All of the condemned arrive on the Row battered and bruised after the ordeal of a capital murder trial. Most aren’t angry, they’re in a state of shock. Nearly everyone makes certain resolutions with themselves or their god(s) about needed behavioral changes, and many actually fulfill these. One of mine dealt with lies. Initially I thought this meant that I needed to stop telling them, but this slowly morphed into a realization that what I really needed was to stop believing in untruths – that the entire architecture of my belief system was founded on illusions. This spawned a creeping quest for a scientific rationalism and a weapons-grade skepticism that made the process used by most peer-reviewed journals look tame by comparison.

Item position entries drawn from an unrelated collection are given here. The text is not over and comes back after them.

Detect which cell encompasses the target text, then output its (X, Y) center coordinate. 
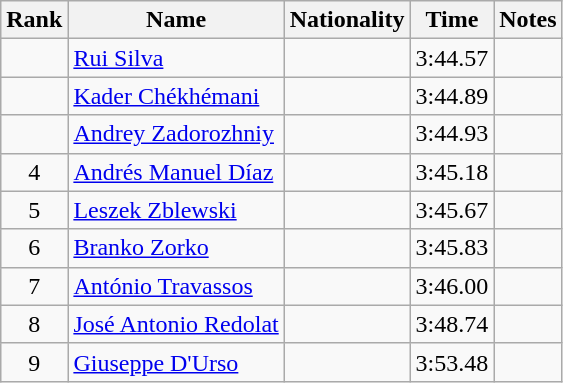
Rui Silva (176, 58)
Leszek Zblewski (176, 210)
3:44.57 (452, 58)
3:48.74 (452, 324)
3:46.00 (452, 286)
6 (34, 248)
8 (34, 324)
Andrey Zadorozhniy (176, 134)
Andrés Manuel Díaz (176, 172)
3:44.89 (452, 96)
3:45.67 (452, 210)
5 (34, 210)
Time (452, 20)
José Antonio Redolat (176, 324)
Branko Zorko (176, 248)
Nationality (347, 20)
Rank (34, 20)
9 (34, 362)
Notes (528, 20)
António Travassos (176, 286)
Name (176, 20)
4 (34, 172)
3:45.83 (452, 248)
3:45.18 (452, 172)
Kader Chékhémani (176, 96)
7 (34, 286)
3:53.48 (452, 362)
Giuseppe D'Urso (176, 362)
3:44.93 (452, 134)
Determine the (x, y) coordinate at the center of the cell enclosing the given text.  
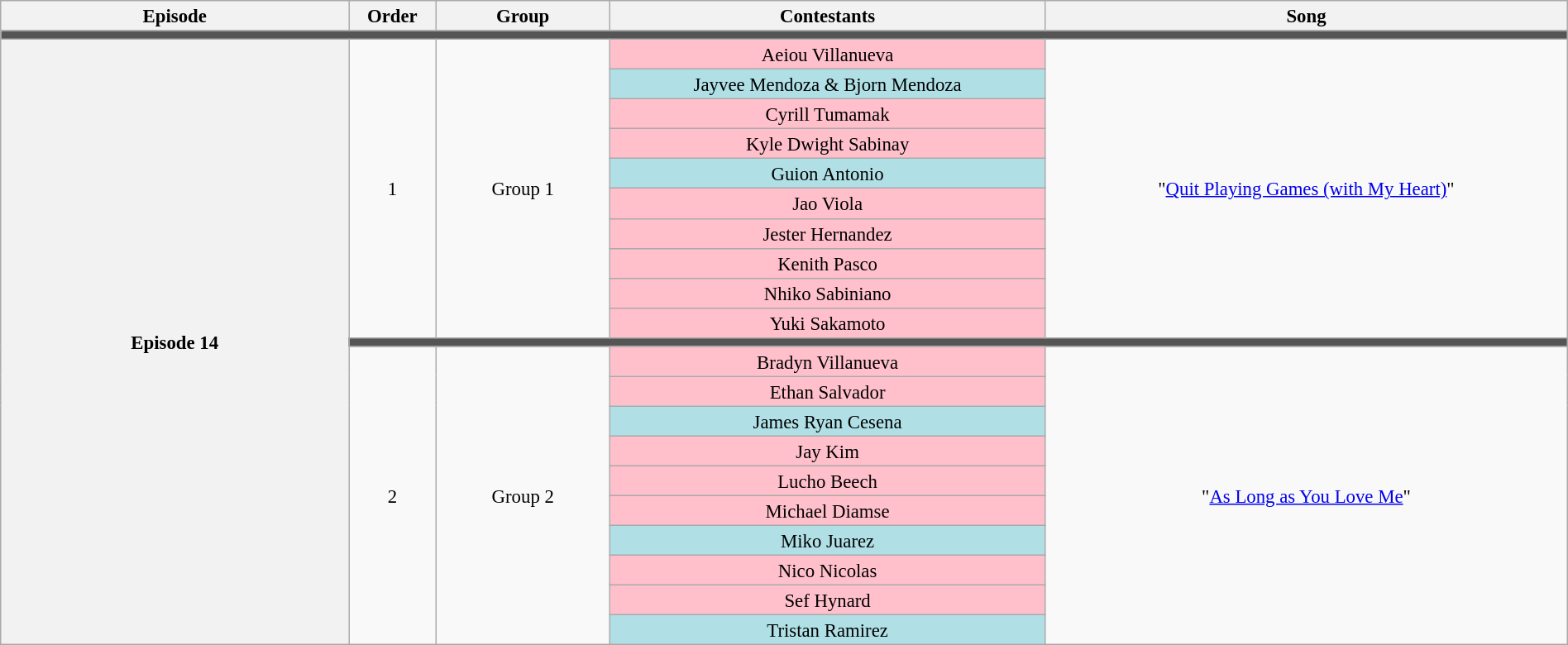
Kenith Pasco (827, 263)
Ethan Salvador (827, 391)
Nico Nicolas (827, 571)
Aeiou Villanueva (827, 55)
Jay Kim (827, 451)
"Quit Playing Games (with My Heart)" (1307, 189)
Sef Hynard (827, 600)
Group 2 (523, 496)
Tristan Ramirez (827, 630)
Kyle Dwight Sabinay (827, 144)
Episode (175, 16)
1 (392, 189)
Jao Viola (827, 203)
"As Long as You Love Me" (1307, 496)
Episode 14 (175, 342)
James Ryan Cesena (827, 421)
Group 1 (523, 189)
Contestants (827, 16)
Lucho Beech (827, 481)
Yuki Sakamoto (827, 323)
Nhiko Sabiniano (827, 293)
Group (523, 16)
Guion Antonio (827, 174)
Miko Juarez (827, 541)
Jayvee Mendoza & Bjorn Mendoza (827, 84)
Order (392, 16)
Song (1307, 16)
Bradyn Villanueva (827, 361)
Michael Diamse (827, 511)
Jester Hernandez (827, 233)
2 (392, 496)
Cyrill Tumamak (827, 114)
For the text-containing cell, return its midpoint in [x, y] coordinate format. 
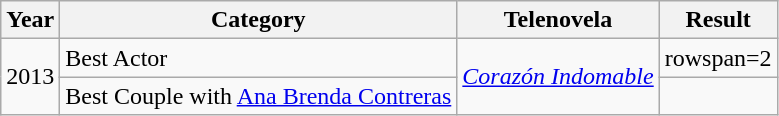
Result [718, 20]
Category [258, 20]
Telenovela [558, 20]
Corazón Indomable [558, 77]
Best Actor [258, 58]
2013 [30, 77]
rowspan=2 [718, 58]
Best Couple with Ana Brenda Contreras [258, 96]
Year [30, 20]
Detect which cell encompasses the target text, then output its [x, y] center coordinate. 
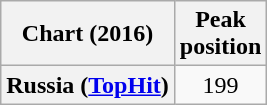
Chart (2016) [88, 34]
199 [220, 85]
Peakposition [220, 34]
Russia (TopHit) [88, 85]
Return (X, Y) of the center of cell containing provided text 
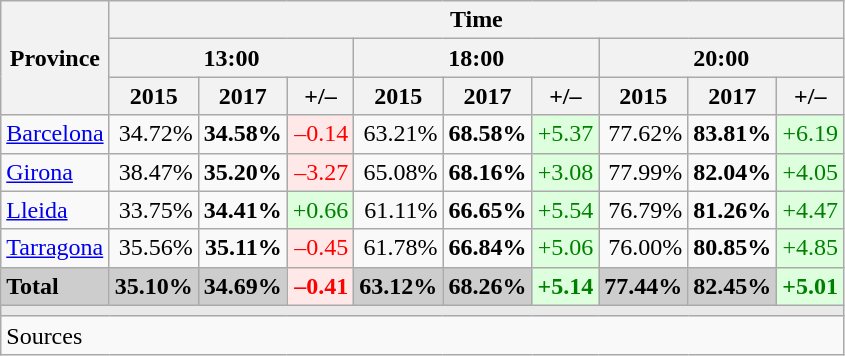
+5.37 (566, 134)
+6.19 (810, 134)
83.81% (732, 134)
82.04% (732, 172)
68.26% (488, 286)
76.00% (644, 248)
–0.45 (320, 248)
68.58% (488, 134)
82.45% (732, 286)
+4.47 (810, 210)
–3.27 (320, 172)
61.78% (398, 248)
+5.01 (810, 286)
35.20% (242, 172)
34.72% (154, 134)
Province (55, 58)
+5.54 (566, 210)
Barcelona (55, 134)
66.84% (488, 248)
33.75% (154, 210)
63.21% (398, 134)
81.26% (732, 210)
80.85% (732, 248)
66.65% (488, 210)
+4.85 (810, 248)
34.58% (242, 134)
Total (55, 286)
20:00 (722, 58)
35.56% (154, 248)
35.10% (154, 286)
Time (476, 20)
38.47% (154, 172)
34.69% (242, 286)
18:00 (476, 58)
+5.14 (566, 286)
+3.08 (566, 172)
68.16% (488, 172)
63.12% (398, 286)
+0.66 (320, 210)
13:00 (232, 58)
34.41% (242, 210)
35.11% (242, 248)
76.79% (644, 210)
–0.14 (320, 134)
Lleida (55, 210)
+4.05 (810, 172)
65.08% (398, 172)
77.99% (644, 172)
Tarragona (55, 248)
–0.41 (320, 286)
77.62% (644, 134)
Sources (422, 335)
+5.06 (566, 248)
77.44% (644, 286)
61.11% (398, 210)
Girona (55, 172)
From the cell containing the given text, extract its center point as [X, Y] coordinate. 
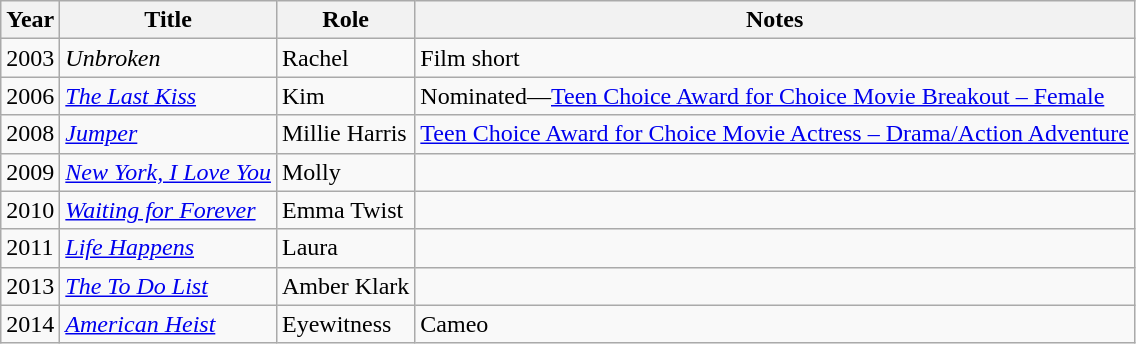
Notes [775, 20]
Rachel [345, 58]
Cameo [775, 324]
Emma Twist [345, 210]
2003 [30, 58]
Teen Choice Award for Choice Movie Actress – Drama/Action Adventure [775, 134]
Millie Harris [345, 134]
2010 [30, 210]
The Last Kiss [168, 96]
Title [168, 20]
Year [30, 20]
Laura [345, 248]
2006 [30, 96]
2008 [30, 134]
Waiting for Forever [168, 210]
Role [345, 20]
2013 [30, 286]
Jumper [168, 134]
Nominated—Teen Choice Award for Choice Movie Breakout – Female [775, 96]
2014 [30, 324]
New York, I Love You [168, 172]
The To Do List [168, 286]
Molly [345, 172]
Life Happens [168, 248]
Film short [775, 58]
Eyewitness [345, 324]
Unbroken [168, 58]
Amber Klark [345, 286]
Kim [345, 96]
2011 [30, 248]
2009 [30, 172]
American Heist [168, 324]
Scan for the cell matching the given text and deliver its (X, Y) coordinate at center. 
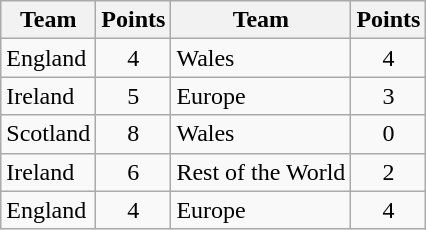
2 (388, 172)
3 (388, 96)
5 (134, 96)
6 (134, 172)
Scotland (48, 134)
0 (388, 134)
8 (134, 134)
Rest of the World (261, 172)
Search for the cell housing the specified text and yield its (X, Y) center coordinate. 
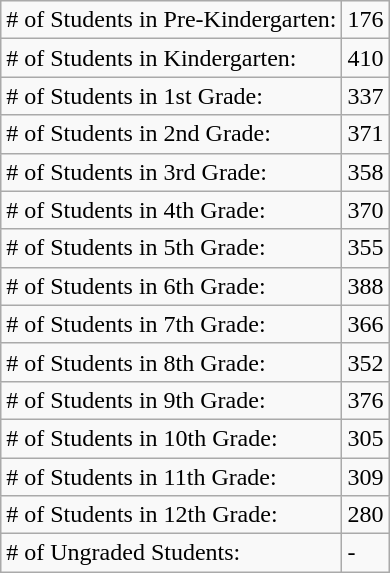
# of Students in 3rd Grade: (172, 172)
# of Students in 6th Grade: (172, 286)
# of Students in 9th Grade: (172, 400)
305 (366, 438)
# of Students in 2nd Grade: (172, 134)
355 (366, 248)
# of Students in Kindergarten: (172, 58)
# of Students in 4th Grade: (172, 210)
366 (366, 324)
# of Students in 7th Grade: (172, 324)
# of Students in 11th Grade: (172, 477)
352 (366, 362)
# of Students in 10th Grade: (172, 438)
371 (366, 134)
370 (366, 210)
358 (366, 172)
309 (366, 477)
337 (366, 96)
# of Students in 8th Grade: (172, 362)
280 (366, 515)
# of Students in 12th Grade: (172, 515)
# of Students in 5th Grade: (172, 248)
388 (366, 286)
# of Ungraded Students: (172, 553)
176 (366, 20)
- (366, 553)
376 (366, 400)
410 (366, 58)
# of Students in Pre-Kindergarten: (172, 20)
# of Students in 1st Grade: (172, 96)
Return the (x, y) coordinate for the center point of the cell that contains the specified text.  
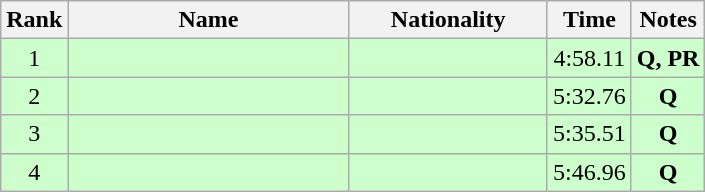
4 (34, 172)
Q, PR (668, 58)
Name (208, 20)
5:32.76 (589, 96)
4:58.11 (589, 58)
Time (589, 20)
Rank (34, 20)
1 (34, 58)
5:46.96 (589, 172)
Notes (668, 20)
3 (34, 134)
5:35.51 (589, 134)
Nationality (448, 20)
2 (34, 96)
Pinpoint the cell where the given text exists, returning its [x, y] midpoint coordinate. 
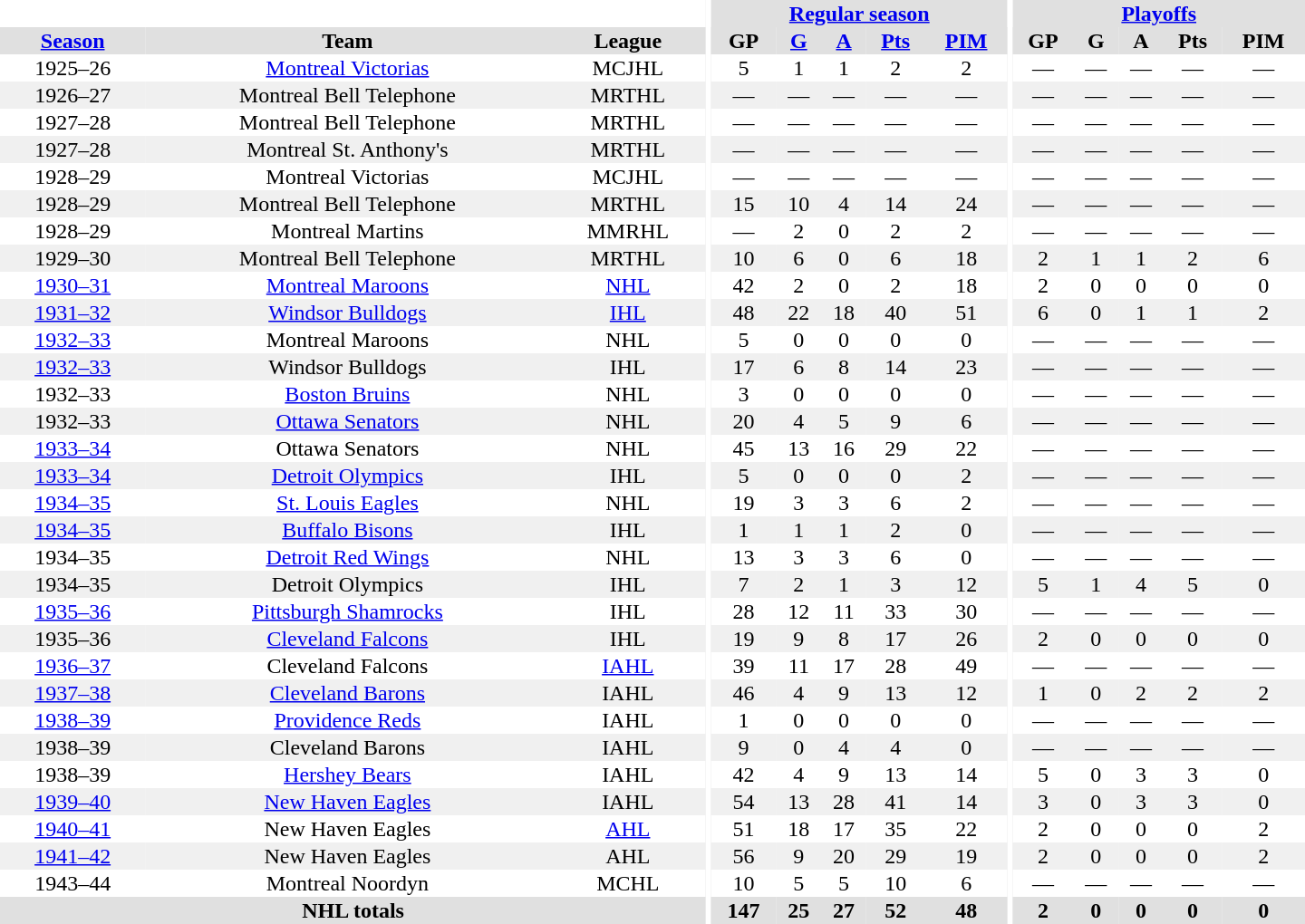
23 [966, 367]
St. Louis Eagles [347, 503]
52 [895, 911]
1937–38 [72, 693]
Montreal St. Anthony's [347, 150]
16 [844, 449]
Regular season [859, 14]
49 [966, 666]
1936–37 [72, 666]
MMRHL [627, 231]
MCHL [627, 884]
25 [798, 911]
Boston Bruins [347, 394]
54 [744, 802]
1941–42 [72, 856]
46 [744, 693]
1931–32 [72, 313]
45 [744, 449]
Season [72, 41]
Playoffs [1158, 14]
Montreal Martins [347, 231]
1930–31 [72, 285]
1925–26 [72, 68]
1939–40 [72, 802]
24 [966, 204]
Detroit Red Wings [347, 557]
Team [347, 41]
35 [895, 829]
30 [966, 612]
Pittsburgh Shamrocks [347, 612]
15 [744, 204]
39 [744, 666]
1940–41 [72, 829]
26 [966, 639]
Hershey Bears [347, 775]
56 [744, 856]
33 [895, 612]
League [627, 41]
41 [895, 802]
7 [744, 585]
27 [844, 911]
1943–44 [72, 884]
Montreal Noordyn [347, 884]
1929–30 [72, 258]
40 [895, 313]
Buffalo Bisons [347, 530]
NHL totals [353, 911]
Providence Reds [347, 720]
1926–27 [72, 95]
147 [744, 911]
Find where the given text appears and provide that cell's center as (X, Y) coordinate. 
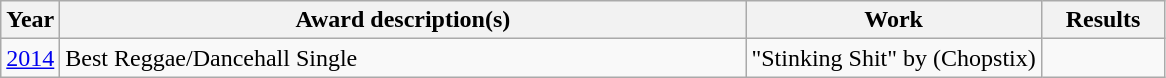
Work (894, 20)
Results (1103, 20)
Year (30, 20)
Award description(s) (403, 20)
"Stinking Shit" by (Chopstix) (894, 58)
Best Reggae/Dancehall Single (403, 58)
2014 (30, 58)
Determine the [X, Y] coordinate at the center of the cell enclosing the given text.  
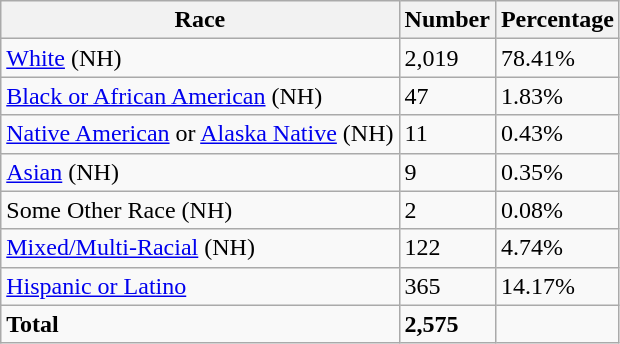
0.08% [557, 210]
78.41% [557, 58]
47 [447, 96]
Asian (NH) [200, 172]
9 [447, 172]
14.17% [557, 286]
Hispanic or Latino [200, 286]
Native American or Alaska Native (NH) [200, 134]
Percentage [557, 20]
White (NH) [200, 58]
Mixed/Multi-Racial (NH) [200, 248]
2,575 [447, 324]
Some Other Race (NH) [200, 210]
11 [447, 134]
0.43% [557, 134]
1.83% [557, 96]
Race [200, 20]
2,019 [447, 58]
365 [447, 286]
122 [447, 248]
Number [447, 20]
Black or African American (NH) [200, 96]
2 [447, 210]
0.35% [557, 172]
Total [200, 324]
4.74% [557, 248]
Provide the (X, Y) coordinate of the cell's center where the given text is located.  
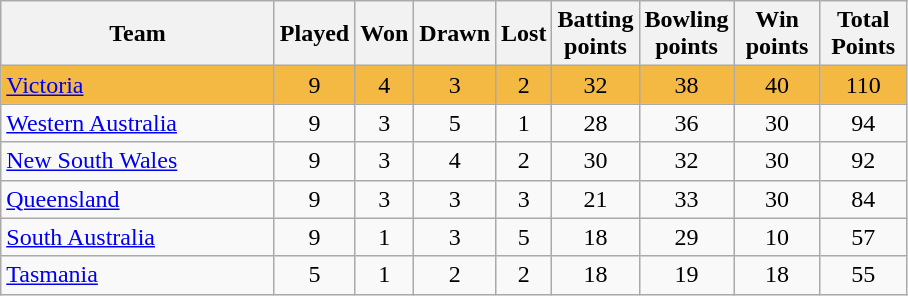
Lost (524, 34)
Won (384, 34)
29 (686, 237)
10 (777, 237)
Drawn (455, 34)
Western Australia (138, 123)
Team (138, 34)
36 (686, 123)
Bowling points (686, 34)
33 (686, 199)
92 (863, 161)
40 (777, 85)
Win points (777, 34)
38 (686, 85)
94 (863, 123)
28 (596, 123)
57 (863, 237)
21 (596, 199)
84 (863, 199)
New South Wales (138, 161)
Tasmania (138, 275)
110 (863, 85)
Batting points (596, 34)
Queensland (138, 199)
55 (863, 275)
South Australia (138, 237)
Played (314, 34)
Total Points (863, 34)
Victoria (138, 85)
19 (686, 275)
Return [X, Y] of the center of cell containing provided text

I am convinced that whatever rehabilitation I have managed to obtain for myself is a direct result of the removal of a huge amount of lies that I dispensed with over the years. I also knew, however, that the months ahead were going to have teeth, and many of these same delusions were pretty much all a man has left by the time he ends up on Deathwatch. This was going to be a trial, a test of whether I truly did believe in the things I claimed, if I was anywhere nearly as strong as I pretended to be. I did have a secret weapon, though, one that I had been nurturing for many years: One has to value oneself before one can really feel fear. A healthy, positive sense of self-regard is definitely one affliction that prison has cured me of. This feeling of not being worth very much in the final analysis would prove a great boon to me over the weeks ahead.

A prior occupant had written the word “mezuzah” all over the room. I fell asleep wondering what exactly that meant.

A little past midnight a sergeant woke me up to sign for my property. According to her, the night shift Captain had told her to wait until Monday to inventory everything, but she’d been bored and admitted to wanting to snoop. I didn’t really care, as her nosiness prevented me from having to sleep on sheet metal all weekend. Also, I’d known this officer for years and I knew she was one of the rare ones who actually still possessed a human heart, and I suspected that her claim was really just a cover for her desire to do the right thing. It took me an hour to unpack my belongings and get my new cell in order.

I found myself unable to return to bed. Standing up on the bunk, I peered out the window. A-Section looks out on a wall, the back of F-Section on C-Pod. The space was entirely gray and bathed in light. All nights here are nights without stars. Stadium lights stand careful watch over the whole facility, supported by thousands upon thousands of fixtures attached to walls, fences, and posts. 

Sometimes you can make out the moon, but the stars are completely lost in the haze. You have to imagine them: The moon at perigee; Mercury just a few degrees west of the Sun; Venus, Mars, and Jupiter in Libra; Uranus in Pisces. I say you “have” to do this, and I mean this in the sense of a commandment. Some of my friends on the Row think it is strange the way I try to imagine things I will never have direct contact with again: the feel of sand under one’s toes, the breeze on one’s face, the gaze of another not overlaid with suspicion or distaste. They think it is masochistic. I think they are doing a great deal of psychic damage to themselves by choosing to exist only in the carceral world. Who would want to live in a universe without stars? What would that do to a mind?

Just before taking my typewriter out to begin composing some difficult letters, I removed my contraband black marker from one of my hidden arks and wrote a line from Canto III of Dante’s Inferno over the door: Lasciate ogni speranza, voi ch’entrate: Abandon hope, all ye who enter here. It seemed fitting. Dante constructed his version of Hell out of materials from our world. As Schopenhauer noted and all Texas prisoners can affirm, he still managed to make a very proper hell out of it.